• _Materiali forniti_

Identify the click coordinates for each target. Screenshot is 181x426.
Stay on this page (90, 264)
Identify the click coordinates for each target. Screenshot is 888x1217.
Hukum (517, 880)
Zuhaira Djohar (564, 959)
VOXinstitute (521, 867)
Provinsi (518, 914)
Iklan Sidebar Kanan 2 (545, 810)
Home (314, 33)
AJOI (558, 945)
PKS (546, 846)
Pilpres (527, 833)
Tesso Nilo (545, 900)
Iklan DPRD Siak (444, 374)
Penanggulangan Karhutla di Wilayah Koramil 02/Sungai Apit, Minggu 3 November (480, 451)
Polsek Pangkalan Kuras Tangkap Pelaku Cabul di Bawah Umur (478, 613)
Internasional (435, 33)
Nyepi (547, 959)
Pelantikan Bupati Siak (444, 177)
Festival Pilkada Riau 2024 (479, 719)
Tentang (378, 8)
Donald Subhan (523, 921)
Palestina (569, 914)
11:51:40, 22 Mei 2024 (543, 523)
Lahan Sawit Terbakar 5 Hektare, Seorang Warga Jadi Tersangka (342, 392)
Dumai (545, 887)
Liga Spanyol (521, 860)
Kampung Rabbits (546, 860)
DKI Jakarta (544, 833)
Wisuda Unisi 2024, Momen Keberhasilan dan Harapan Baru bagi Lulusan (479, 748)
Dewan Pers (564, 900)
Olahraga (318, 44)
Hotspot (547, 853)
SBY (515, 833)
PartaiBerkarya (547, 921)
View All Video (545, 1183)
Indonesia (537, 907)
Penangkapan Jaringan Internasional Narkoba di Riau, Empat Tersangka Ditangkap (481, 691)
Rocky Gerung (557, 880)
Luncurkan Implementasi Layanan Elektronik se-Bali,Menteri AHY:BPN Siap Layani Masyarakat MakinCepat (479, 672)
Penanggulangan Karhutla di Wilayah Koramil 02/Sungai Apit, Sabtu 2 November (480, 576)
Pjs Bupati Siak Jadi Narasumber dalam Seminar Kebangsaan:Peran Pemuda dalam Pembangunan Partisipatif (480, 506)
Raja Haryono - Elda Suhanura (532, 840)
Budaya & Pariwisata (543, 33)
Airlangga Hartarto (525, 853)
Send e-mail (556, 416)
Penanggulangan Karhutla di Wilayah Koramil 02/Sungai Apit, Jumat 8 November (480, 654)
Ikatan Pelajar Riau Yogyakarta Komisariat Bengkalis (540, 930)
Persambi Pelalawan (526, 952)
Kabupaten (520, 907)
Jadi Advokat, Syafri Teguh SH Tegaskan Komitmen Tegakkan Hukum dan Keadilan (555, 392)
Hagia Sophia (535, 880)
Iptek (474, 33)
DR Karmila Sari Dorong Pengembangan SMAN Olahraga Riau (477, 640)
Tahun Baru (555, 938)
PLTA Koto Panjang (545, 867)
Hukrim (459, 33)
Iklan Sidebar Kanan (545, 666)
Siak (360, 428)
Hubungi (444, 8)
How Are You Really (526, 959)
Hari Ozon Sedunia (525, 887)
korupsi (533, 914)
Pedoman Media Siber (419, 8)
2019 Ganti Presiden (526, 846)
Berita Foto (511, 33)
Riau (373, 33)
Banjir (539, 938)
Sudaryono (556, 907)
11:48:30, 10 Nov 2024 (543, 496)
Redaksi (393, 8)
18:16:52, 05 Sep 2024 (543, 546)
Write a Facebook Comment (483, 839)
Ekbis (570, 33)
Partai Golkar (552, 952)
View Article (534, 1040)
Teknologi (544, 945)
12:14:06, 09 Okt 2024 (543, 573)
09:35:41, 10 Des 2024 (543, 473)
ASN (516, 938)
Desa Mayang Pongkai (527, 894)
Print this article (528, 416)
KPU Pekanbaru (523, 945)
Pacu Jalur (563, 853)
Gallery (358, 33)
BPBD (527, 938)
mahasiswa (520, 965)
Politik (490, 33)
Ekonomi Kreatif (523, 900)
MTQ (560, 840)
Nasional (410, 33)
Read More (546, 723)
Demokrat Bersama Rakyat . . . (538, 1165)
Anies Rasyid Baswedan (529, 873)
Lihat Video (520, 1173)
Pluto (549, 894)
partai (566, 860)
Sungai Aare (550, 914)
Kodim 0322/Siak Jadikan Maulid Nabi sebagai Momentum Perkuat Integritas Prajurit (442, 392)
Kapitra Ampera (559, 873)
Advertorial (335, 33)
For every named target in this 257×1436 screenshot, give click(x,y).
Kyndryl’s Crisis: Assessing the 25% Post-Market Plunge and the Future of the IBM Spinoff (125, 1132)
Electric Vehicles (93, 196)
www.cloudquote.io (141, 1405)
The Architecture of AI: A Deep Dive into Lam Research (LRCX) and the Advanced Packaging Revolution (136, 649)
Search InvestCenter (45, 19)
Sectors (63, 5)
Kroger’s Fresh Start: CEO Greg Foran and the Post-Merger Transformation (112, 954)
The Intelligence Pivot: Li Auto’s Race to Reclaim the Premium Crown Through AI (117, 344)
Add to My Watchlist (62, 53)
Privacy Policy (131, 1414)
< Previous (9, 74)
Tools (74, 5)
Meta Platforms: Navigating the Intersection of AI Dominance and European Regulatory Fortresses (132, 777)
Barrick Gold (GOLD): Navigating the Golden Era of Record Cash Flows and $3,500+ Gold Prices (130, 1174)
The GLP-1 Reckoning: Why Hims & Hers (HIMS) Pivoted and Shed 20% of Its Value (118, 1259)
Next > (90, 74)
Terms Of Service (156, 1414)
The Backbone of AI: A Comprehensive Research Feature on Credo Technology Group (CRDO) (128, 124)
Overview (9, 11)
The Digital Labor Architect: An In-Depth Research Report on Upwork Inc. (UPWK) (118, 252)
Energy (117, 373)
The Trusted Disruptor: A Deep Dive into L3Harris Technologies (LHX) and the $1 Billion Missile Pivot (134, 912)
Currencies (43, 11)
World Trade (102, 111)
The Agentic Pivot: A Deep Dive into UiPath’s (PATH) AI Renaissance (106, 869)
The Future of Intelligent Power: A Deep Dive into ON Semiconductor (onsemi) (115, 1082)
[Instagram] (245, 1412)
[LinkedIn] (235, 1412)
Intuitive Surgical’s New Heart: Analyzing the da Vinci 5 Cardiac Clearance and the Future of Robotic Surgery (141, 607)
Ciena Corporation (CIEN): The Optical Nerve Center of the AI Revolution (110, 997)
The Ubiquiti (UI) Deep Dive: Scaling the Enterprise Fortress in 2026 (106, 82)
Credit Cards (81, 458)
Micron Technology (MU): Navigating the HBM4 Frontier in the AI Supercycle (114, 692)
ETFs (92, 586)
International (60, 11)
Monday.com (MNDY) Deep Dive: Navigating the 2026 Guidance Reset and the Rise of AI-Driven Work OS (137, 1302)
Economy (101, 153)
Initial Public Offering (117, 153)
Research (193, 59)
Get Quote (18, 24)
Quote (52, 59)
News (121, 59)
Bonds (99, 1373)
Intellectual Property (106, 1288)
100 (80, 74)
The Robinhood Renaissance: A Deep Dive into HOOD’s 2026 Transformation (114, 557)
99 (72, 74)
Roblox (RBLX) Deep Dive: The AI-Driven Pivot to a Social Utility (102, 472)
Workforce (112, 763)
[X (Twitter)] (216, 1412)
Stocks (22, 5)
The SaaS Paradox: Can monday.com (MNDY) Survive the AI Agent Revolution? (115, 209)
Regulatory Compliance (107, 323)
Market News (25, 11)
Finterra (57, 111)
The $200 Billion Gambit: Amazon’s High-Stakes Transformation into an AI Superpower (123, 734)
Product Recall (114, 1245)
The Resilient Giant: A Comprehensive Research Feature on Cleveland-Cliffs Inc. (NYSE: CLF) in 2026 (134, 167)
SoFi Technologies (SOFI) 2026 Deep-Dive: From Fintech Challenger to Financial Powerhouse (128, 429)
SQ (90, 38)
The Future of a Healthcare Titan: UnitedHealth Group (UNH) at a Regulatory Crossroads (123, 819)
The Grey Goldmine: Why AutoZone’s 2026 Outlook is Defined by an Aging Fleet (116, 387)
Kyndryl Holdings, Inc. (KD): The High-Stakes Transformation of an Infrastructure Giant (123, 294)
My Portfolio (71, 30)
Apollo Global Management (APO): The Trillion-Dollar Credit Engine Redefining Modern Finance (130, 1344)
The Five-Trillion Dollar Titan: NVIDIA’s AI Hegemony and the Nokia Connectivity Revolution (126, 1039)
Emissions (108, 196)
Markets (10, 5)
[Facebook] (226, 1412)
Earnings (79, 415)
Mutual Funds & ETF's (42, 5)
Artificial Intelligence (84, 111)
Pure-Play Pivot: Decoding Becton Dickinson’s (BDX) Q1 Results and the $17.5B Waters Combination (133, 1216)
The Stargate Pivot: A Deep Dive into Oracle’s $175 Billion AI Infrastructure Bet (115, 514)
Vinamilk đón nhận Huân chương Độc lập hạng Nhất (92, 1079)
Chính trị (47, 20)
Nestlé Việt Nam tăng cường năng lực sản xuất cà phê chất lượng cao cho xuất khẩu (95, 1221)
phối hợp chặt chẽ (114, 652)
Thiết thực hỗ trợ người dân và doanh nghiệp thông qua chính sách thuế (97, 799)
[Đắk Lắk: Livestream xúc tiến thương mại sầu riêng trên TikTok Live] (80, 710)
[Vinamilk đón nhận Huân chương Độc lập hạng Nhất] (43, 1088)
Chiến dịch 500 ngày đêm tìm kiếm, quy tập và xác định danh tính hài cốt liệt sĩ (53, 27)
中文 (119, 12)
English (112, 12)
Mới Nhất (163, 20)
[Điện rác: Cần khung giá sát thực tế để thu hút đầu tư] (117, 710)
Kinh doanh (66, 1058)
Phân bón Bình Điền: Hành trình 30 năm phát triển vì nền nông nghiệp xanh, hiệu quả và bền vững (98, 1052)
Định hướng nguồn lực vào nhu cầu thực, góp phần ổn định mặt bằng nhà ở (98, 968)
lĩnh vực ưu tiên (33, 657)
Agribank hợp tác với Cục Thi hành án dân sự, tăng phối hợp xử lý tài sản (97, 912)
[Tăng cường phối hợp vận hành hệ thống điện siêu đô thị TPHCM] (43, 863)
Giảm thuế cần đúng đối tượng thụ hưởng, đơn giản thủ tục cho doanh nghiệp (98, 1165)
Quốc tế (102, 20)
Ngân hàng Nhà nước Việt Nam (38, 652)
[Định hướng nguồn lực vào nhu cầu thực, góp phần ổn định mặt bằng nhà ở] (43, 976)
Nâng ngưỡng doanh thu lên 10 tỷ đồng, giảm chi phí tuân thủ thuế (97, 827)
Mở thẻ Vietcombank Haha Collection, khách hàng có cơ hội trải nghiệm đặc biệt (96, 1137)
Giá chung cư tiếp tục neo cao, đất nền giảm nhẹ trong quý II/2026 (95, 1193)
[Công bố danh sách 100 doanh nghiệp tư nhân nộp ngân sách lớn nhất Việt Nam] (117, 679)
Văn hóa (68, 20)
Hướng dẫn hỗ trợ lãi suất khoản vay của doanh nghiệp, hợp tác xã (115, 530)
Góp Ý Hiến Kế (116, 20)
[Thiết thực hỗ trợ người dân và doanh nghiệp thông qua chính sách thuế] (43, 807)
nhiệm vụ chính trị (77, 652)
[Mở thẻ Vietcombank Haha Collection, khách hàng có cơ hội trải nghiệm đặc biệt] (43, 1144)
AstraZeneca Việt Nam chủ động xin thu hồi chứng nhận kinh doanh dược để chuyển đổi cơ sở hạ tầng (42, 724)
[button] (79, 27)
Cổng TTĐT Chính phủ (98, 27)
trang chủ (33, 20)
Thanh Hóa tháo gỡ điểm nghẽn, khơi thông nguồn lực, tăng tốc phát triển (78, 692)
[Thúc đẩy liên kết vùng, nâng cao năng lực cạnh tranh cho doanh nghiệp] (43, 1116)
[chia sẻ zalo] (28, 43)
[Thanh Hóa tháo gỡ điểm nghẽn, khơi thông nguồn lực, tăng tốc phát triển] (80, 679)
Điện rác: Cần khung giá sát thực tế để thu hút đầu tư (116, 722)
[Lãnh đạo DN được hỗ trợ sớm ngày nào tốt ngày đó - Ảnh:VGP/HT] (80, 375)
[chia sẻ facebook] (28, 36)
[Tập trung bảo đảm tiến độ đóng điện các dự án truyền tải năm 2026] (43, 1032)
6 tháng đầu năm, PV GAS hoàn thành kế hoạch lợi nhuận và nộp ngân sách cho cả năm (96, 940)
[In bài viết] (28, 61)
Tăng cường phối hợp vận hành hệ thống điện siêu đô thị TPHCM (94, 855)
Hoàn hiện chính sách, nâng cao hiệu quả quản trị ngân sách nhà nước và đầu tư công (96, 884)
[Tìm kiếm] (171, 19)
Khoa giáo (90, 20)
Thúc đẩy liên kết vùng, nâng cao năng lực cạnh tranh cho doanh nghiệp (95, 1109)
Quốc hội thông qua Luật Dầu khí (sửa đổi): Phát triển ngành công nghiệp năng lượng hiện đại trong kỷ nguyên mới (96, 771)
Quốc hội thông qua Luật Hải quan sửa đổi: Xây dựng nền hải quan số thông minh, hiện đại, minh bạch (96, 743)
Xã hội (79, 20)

• _Consegna_
Riscriva le righe dalla riga con "korupsi (533, 914)" alla riga con "Pacu Jalur (563, 853)", sostituendo "Print this article" con "Cetak artikel ini" e lasciando invariato tutto il resto.

• _Risultato_
korupsi (533, 914)
Pedoman Media Siber (419, 8)
2019 Ganti Presiden (526, 846)
Berita Foto (511, 33)
Riau (373, 33)
Banjir (539, 938)
Sudaryono (556, 907)
11:48:30, 10 Nov 2024 (543, 496)
Redaksi (393, 8)
18:16:52, 05 Sep 2024 (543, 546)
Write a Facebook Comment (483, 839)
Ekbis (570, 33)
Partai Golkar (552, 952)
View Article (534, 1040)
Teknologi (544, 945)
12:14:06, 09 Okt 2024 (543, 573)
09:35:41, 10 Des 2024 (543, 473)
ASN (516, 938)
Desa Mayang Pongkai (527, 894)
Cetak artikel ini (528, 416)
KPU Pekanbaru (523, 945)
Pacu Jalur (563, 853)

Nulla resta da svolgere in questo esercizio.